Rewrite the lines from the line with "Select the Family" to the line with "Action: [755, 198]", both included, as a numbered list of those lines alone, leaving out blank lines.

DATASET RECORDS:
(begin)
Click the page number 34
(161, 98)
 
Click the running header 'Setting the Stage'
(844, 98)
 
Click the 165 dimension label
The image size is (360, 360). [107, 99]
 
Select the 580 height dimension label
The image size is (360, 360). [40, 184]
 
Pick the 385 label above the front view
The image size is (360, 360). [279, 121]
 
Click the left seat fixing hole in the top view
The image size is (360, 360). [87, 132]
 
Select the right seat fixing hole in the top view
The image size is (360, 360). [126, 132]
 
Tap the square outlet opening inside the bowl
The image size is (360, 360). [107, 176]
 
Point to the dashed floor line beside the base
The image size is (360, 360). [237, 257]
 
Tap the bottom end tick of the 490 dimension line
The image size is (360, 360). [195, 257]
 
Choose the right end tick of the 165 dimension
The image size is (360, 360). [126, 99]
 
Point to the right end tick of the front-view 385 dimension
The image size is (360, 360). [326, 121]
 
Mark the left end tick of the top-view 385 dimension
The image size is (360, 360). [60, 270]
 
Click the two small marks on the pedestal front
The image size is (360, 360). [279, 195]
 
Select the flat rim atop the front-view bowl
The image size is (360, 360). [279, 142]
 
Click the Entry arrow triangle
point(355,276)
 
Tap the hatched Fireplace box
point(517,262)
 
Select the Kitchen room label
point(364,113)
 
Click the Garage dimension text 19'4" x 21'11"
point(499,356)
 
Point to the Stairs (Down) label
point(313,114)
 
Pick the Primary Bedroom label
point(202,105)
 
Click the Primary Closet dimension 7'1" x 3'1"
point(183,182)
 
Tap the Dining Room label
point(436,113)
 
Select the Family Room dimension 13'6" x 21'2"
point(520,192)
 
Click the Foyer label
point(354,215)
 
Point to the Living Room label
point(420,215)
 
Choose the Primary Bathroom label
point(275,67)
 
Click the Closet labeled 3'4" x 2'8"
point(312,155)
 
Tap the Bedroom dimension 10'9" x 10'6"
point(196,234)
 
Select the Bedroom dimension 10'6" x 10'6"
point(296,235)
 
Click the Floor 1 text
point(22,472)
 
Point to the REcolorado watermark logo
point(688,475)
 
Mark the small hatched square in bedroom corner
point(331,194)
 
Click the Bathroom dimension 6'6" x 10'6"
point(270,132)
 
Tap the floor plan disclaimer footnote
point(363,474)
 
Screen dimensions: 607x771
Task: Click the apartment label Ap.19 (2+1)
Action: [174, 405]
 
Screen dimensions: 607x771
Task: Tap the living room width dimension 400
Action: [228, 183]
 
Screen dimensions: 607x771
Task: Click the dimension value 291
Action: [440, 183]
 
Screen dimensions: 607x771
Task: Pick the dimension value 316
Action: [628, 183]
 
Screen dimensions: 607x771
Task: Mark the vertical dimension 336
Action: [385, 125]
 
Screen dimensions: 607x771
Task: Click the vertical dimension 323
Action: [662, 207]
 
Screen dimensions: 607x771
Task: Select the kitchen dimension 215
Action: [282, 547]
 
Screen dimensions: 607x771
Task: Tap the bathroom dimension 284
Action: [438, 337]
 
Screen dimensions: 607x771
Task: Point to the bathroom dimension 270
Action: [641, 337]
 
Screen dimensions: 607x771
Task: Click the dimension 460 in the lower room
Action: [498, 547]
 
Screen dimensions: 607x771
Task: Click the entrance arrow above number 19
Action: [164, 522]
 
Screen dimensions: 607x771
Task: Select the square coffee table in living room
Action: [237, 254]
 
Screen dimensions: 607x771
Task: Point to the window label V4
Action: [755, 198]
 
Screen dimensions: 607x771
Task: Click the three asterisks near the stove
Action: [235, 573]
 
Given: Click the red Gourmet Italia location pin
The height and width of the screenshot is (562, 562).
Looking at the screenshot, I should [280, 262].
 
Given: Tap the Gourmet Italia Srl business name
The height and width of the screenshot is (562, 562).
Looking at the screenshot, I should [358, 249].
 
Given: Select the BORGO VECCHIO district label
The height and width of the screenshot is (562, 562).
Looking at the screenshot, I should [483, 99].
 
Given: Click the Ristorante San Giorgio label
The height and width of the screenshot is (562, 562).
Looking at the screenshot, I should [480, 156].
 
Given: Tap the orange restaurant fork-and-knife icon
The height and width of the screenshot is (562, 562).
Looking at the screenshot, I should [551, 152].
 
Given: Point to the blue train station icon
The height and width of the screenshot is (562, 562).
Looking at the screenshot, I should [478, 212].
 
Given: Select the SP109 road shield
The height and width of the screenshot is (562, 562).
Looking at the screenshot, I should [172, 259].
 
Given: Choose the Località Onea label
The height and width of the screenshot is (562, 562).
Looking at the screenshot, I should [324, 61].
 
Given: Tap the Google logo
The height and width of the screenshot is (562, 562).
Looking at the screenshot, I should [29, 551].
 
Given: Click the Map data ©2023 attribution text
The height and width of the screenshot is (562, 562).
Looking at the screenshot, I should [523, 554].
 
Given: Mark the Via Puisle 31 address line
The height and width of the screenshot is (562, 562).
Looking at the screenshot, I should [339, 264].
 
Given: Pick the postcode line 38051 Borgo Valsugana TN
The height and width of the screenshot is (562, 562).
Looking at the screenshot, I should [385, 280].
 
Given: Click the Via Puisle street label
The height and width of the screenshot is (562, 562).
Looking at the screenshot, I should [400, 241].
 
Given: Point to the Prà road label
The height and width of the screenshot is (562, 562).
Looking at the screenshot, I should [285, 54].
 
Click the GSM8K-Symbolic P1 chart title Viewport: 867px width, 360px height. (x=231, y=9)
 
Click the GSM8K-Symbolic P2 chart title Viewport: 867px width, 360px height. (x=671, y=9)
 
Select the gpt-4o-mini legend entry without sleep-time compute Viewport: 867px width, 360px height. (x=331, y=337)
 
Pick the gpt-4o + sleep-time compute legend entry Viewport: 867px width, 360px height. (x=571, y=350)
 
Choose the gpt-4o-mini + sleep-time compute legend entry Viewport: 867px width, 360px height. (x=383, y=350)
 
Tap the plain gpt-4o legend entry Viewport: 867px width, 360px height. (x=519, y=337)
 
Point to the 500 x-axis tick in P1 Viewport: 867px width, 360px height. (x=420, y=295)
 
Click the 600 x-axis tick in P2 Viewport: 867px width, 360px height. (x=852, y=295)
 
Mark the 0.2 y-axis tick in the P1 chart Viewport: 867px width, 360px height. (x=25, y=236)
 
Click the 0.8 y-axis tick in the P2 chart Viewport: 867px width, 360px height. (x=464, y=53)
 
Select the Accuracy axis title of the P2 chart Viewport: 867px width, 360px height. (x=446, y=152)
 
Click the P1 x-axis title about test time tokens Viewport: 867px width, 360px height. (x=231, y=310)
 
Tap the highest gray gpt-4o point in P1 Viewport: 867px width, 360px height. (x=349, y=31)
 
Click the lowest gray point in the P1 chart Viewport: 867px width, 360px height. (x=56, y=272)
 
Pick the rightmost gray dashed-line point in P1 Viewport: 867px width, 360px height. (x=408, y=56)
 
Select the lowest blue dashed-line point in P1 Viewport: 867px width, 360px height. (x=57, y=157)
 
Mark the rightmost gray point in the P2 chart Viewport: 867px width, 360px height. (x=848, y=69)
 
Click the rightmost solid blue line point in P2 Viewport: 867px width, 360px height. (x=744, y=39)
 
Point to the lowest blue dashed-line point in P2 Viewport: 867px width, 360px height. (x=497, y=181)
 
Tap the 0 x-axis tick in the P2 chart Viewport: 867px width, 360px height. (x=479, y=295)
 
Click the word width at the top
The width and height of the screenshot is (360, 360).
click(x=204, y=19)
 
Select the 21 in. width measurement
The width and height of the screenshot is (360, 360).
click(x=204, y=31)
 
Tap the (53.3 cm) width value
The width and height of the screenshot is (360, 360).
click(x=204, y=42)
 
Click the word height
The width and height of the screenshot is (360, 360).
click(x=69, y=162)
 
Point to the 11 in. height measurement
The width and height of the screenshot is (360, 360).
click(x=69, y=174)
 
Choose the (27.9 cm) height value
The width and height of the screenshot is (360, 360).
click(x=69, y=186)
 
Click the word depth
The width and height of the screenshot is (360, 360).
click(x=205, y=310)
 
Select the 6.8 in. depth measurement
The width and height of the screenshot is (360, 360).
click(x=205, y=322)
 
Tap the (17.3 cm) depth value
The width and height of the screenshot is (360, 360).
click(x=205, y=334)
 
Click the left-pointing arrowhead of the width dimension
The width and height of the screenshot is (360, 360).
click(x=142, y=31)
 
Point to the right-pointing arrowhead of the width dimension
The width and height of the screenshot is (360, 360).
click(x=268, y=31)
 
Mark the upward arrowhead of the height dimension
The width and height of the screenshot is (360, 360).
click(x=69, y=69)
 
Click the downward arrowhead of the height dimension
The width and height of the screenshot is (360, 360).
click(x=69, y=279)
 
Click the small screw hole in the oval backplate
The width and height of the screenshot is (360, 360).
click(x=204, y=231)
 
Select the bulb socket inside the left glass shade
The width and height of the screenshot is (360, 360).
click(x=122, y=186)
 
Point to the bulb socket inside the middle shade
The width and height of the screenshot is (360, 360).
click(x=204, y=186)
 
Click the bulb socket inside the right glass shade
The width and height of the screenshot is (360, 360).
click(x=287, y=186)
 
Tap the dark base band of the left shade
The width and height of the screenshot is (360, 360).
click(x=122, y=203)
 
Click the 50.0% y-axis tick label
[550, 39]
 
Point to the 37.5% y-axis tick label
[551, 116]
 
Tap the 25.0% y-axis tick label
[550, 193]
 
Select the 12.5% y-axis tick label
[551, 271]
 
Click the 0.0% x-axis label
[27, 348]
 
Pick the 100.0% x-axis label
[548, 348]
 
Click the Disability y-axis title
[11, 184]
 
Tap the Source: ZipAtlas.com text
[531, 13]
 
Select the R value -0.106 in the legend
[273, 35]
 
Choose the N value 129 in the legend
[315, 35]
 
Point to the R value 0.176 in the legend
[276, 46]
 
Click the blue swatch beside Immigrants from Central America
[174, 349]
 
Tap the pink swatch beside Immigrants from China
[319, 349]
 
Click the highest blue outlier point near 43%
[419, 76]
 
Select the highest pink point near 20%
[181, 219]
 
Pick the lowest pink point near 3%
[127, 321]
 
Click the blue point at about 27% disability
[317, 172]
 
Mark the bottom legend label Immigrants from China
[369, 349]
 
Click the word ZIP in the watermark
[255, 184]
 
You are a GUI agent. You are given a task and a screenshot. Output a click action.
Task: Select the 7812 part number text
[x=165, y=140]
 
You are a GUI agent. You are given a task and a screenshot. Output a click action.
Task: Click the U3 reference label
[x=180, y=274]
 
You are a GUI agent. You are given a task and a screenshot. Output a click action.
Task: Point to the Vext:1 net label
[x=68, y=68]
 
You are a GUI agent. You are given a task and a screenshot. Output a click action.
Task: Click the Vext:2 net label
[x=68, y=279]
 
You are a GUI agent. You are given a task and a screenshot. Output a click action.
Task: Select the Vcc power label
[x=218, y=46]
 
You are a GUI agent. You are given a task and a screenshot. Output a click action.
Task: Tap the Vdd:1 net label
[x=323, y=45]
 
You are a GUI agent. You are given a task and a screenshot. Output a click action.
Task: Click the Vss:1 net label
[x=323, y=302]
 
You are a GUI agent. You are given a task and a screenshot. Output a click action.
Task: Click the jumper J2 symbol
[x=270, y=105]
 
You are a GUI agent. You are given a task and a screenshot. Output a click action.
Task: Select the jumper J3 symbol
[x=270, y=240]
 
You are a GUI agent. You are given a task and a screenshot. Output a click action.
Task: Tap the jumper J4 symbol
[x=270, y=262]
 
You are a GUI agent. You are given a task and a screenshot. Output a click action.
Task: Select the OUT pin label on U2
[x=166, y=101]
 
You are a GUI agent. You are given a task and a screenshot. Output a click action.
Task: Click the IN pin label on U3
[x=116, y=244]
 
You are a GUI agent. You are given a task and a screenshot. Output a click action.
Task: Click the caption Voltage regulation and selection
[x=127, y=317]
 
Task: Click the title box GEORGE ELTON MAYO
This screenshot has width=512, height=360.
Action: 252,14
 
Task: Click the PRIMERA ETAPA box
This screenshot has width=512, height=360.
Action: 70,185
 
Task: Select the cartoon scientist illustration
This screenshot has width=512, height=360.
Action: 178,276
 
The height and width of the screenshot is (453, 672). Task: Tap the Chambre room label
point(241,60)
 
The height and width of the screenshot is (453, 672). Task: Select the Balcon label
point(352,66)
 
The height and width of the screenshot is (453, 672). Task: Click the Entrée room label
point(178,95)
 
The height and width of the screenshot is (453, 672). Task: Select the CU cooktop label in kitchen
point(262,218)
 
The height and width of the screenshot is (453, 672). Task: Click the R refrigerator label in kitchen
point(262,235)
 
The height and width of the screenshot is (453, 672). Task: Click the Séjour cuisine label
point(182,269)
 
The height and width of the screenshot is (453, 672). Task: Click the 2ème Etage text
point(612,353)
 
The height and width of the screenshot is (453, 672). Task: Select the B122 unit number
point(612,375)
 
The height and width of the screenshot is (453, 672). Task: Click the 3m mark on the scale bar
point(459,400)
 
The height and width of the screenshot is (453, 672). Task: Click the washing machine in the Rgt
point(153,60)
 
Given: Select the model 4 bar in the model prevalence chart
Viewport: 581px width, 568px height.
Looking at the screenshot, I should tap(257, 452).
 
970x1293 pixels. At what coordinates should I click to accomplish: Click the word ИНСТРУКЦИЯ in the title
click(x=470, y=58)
(end)
ANSWER FOR THE TASK:
1. Select the Family Room dimension 13'6" x 21'2"
2. point(520,192)
3. Click the Foyer label
4. point(354,215)
5. Point to the Living Room label
6. point(420,215)
7. Choose the Primary Bathroom label
8. point(275,67)
9. Click the Closet labeled 3'4" x 2'8"
10. point(312,155)
11. Tap the Bedroom dimension 10'9" x 10'6"
12. point(196,234)
13. Select the Bedroom dimension 10'6" x 10'6"
14. point(296,235)
15. Click the Floor 1 text
16. point(22,472)
17. Point to the REcolorado watermark logo
18. point(688,475)
19. Mark the small hatched square in bedroom corner
20. point(331,194)
21. Click the Bathroom dimension 6'6" x 10'6"
22. point(270,132)
23. Tap the floor plan disclaimer footnote
24. point(363,474)
25. Screen dimensions: 607x771
26. Task: Click the apartment label Ap.19 (2+1)
27. Action: [174, 405]
28. Screen dimensions: 607x771
29. Task: Tap the living room width dimension 400
30. Action: [228, 183]
31. Screen dimensions: 607x771
32. Task: Click the dimension value 291
33. Action: [440, 183]
34. Screen dimensions: 607x771
35. Task: Pick the dimension value 316
36. Action: [628, 183]
37. Screen dimensions: 607x771
38. Task: Mark the vertical dimension 336
39. Action: [385, 125]
40. Screen dimensions: 607x771
41. Task: Click the vertical dimension 323
42. Action: [662, 207]
43. Screen dimensions: 607x771
44. Task: Select the kitchen dimension 215
45. Action: [282, 547]
46. Screen dimensions: 607x771
47. Task: Tap the bathroom dimension 284
48. Action: [438, 337]
49. Screen dimensions: 607x771
50. Task: Point to the bathroom dimension 270
51. Action: [641, 337]
52. Screen dimensions: 607x771
53. Task: Click the dimension 460 in the lower room
54. Action: [498, 547]
55. Screen dimensions: 607x771
56. Task: Click the entrance arrow above number 19
57. Action: [164, 522]
58. Screen dimensions: 607x771
59. Task: Select the square coffee table in living room
60. Action: [237, 254]
61. Screen dimensions: 607x771
62. Task: Point to the window label V4
63. Action: [755, 198]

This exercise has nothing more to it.